Halogen
A halogen is an element from group 17 of the periodic table, that is, one of fluorine, chlorine, bromine, iodine or astatine.[1] The name is derived from the Ancient Greek ἅλς (hals, genitive ἁλός halos, "salt") and -γενής (genēs, "producer of"), and was first used in 1811 by the German chemist J. S. C. Schweigger (1779–1857) to refer to chlorine, the only element that was known at that time to react directly with metals to produce salts.[Note 1][3]
Elements
All of the halogens are non-metals.
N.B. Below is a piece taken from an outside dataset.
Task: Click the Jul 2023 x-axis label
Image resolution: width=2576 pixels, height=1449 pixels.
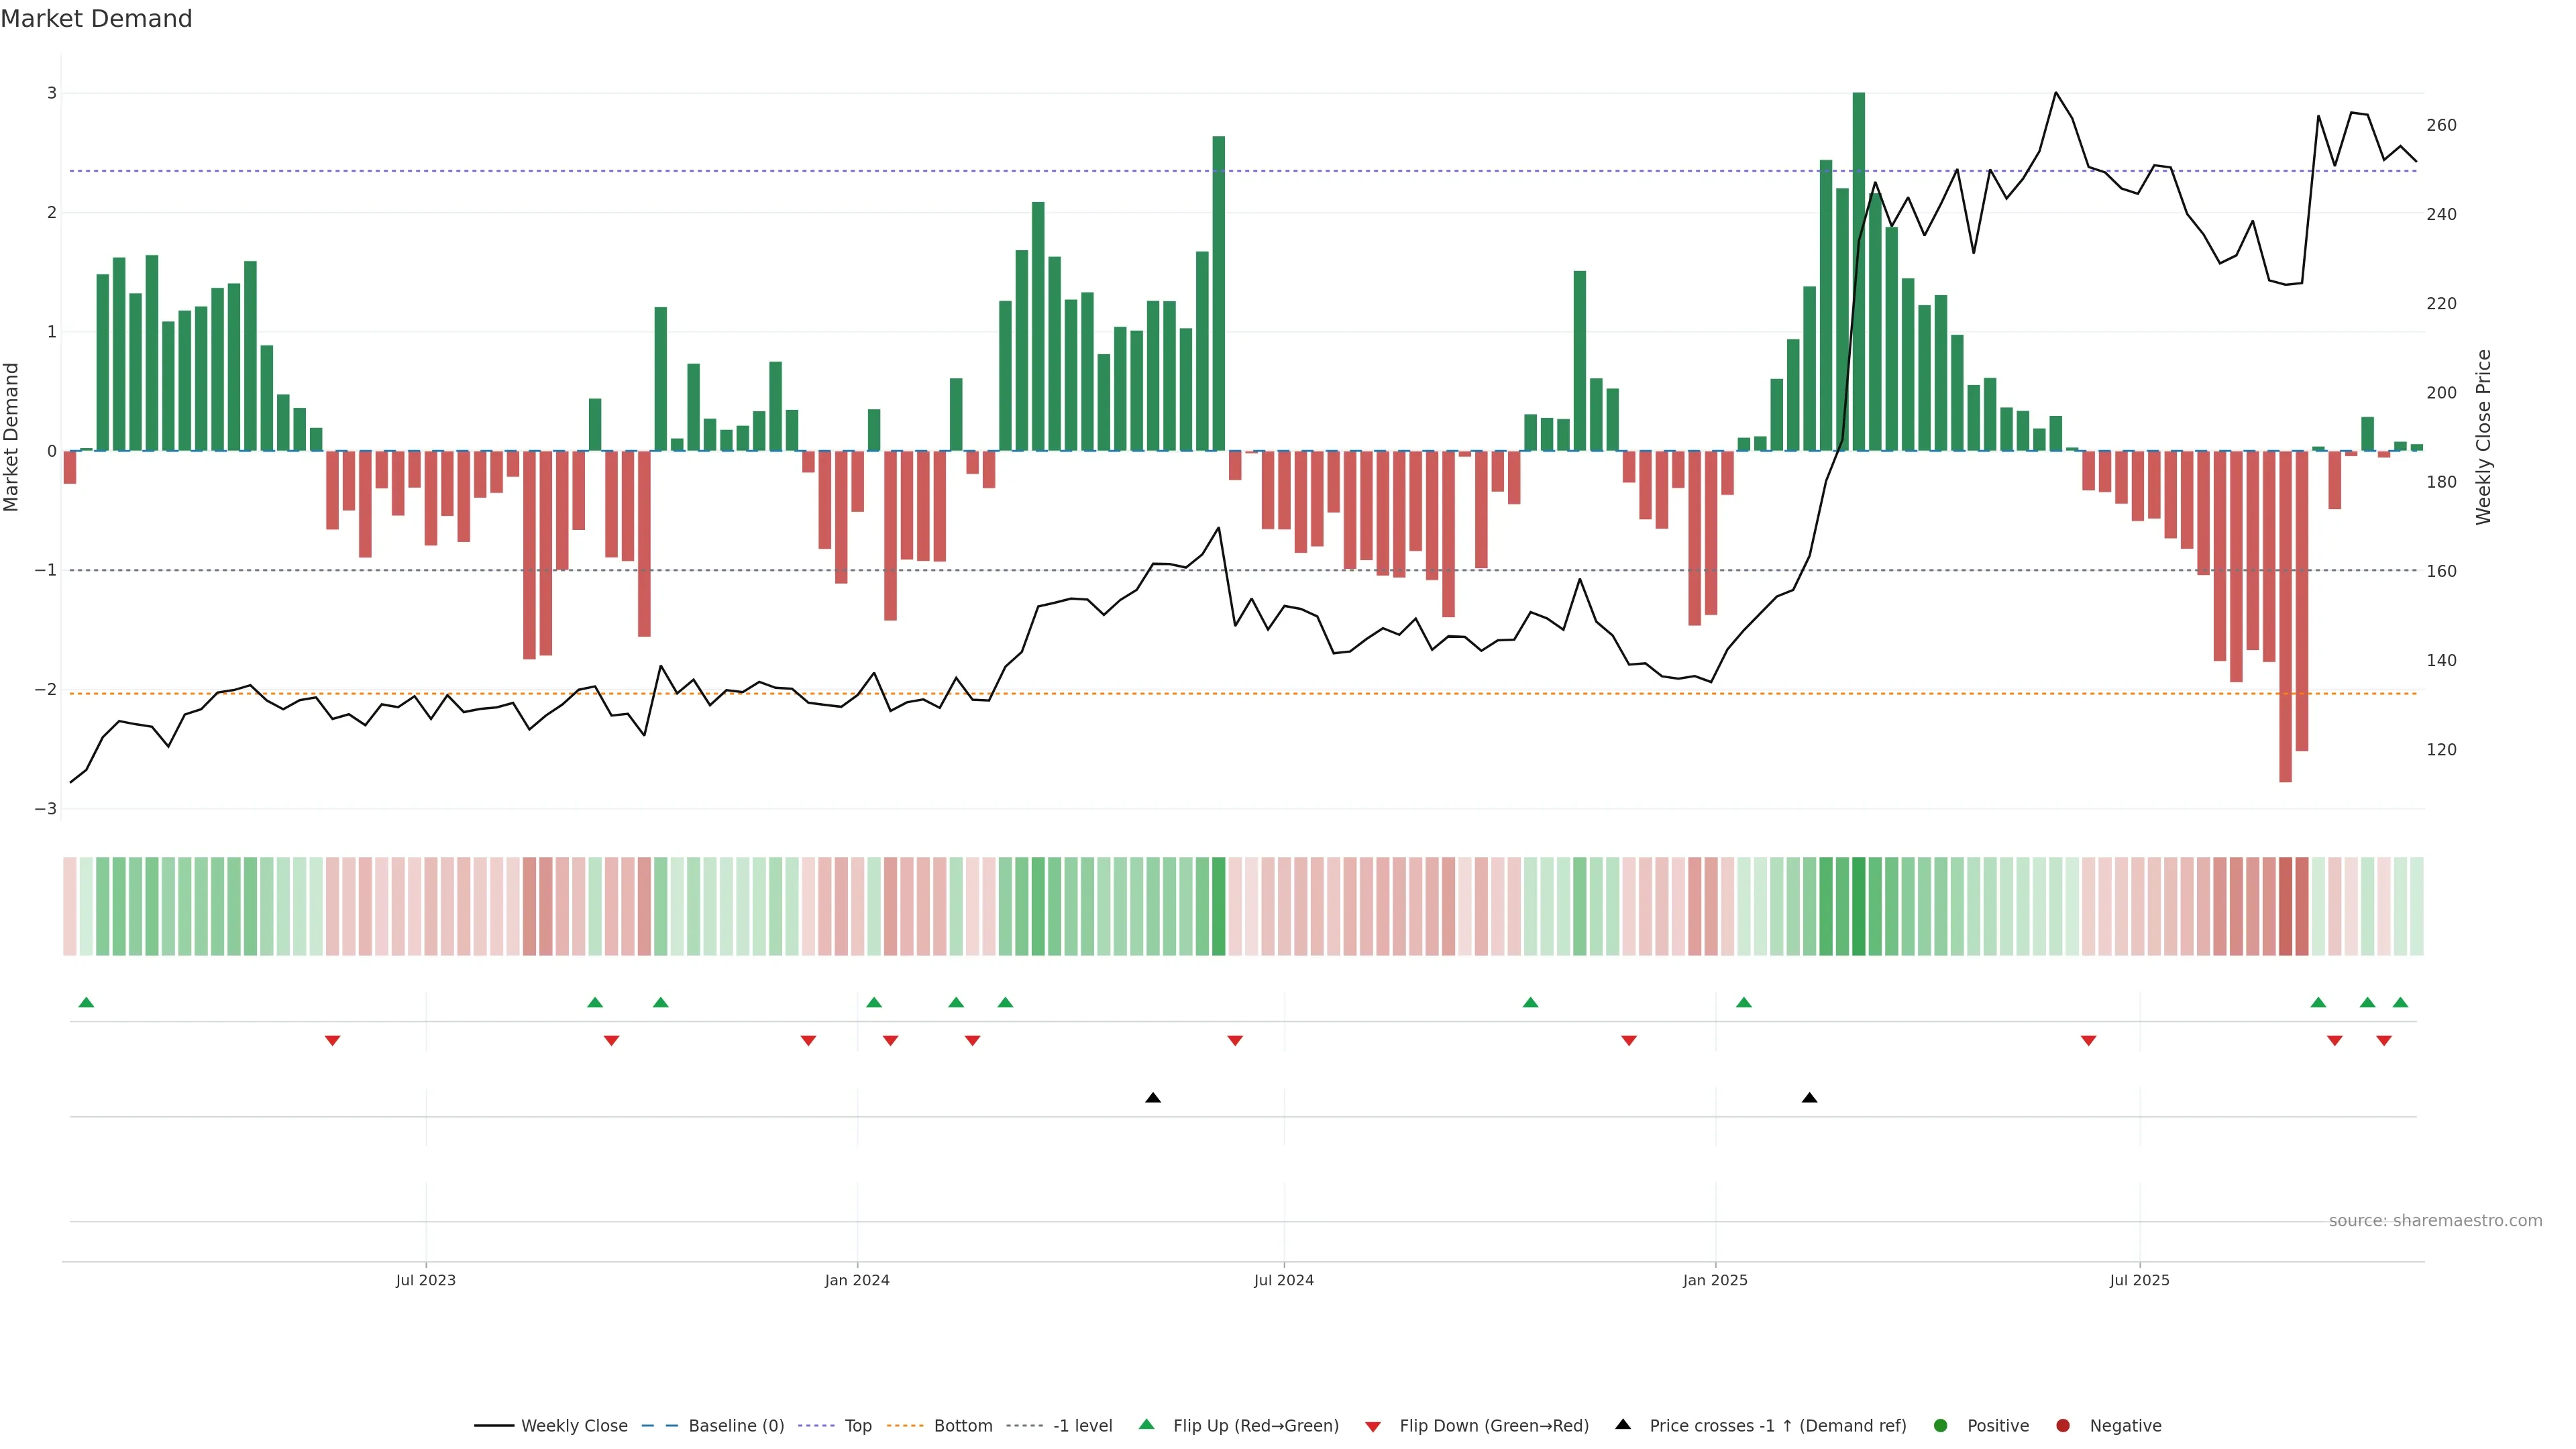Action: [x=426, y=1280]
Fluorine and chlorine are gases at room temperature, while bromine is a volatile liquid and iodine a volatile solid. None of the halogens occurs naturally in the elemental state: compounds of fluorine and chlorine are very abundant in the Earth's crust, while bromine and iodine are less so, with commercial deposits being very rare. Virtually nothing is known of the bulk properties of astatine, which has no stable isotopes and is possibly the rarest of the naturally occuring elements.
F | Cl | Br | I | At | ||
---|---|---|---|---|---|---|
Atomic weight | 18.998 4032(5) | 35.453(2) | 79.904(1) | 126.904 47(3) | — | |
Melting point/°C | −218.6 | −101.0 | −7.25 | 113.6 | ||
Boiling point/°C | −188.1 | −34.0 | 59.5 | 185.2 |
Notes and references
Notes
- ↑ It is often stated that the term "halogen" was coined by Swedish chemist Jöns Jacob Berzelius (1779–1848): this misconception seems to arise from the first English use of the word, which was in a translation of one of Berzelius' papers in the Proceedings of the American Philosophical Society (1832, 2, 219).[2]
References
- ↑ Nomenclature of Inorganic Chemistry; IUPAC Recommendations 2005; Royal Society of Chemistry: Cambridge, 2005; pp 51–52. ISBN 0-85404-438-8, <http://www.iupac.org/publications/books/rbook/Red_Book_2005.pdf>.
- ↑ Halogen. In A New English Dictionary on Historical Principles; Oxford University Press, 1901; Vol. 5, p 44.
- ↑ Greenwood, Norman N.; Earnshaw, A. Chemistry of the Elements; Pergamon: Oxford, 1984; pp 920–21. ISBN 0-08-022057-6.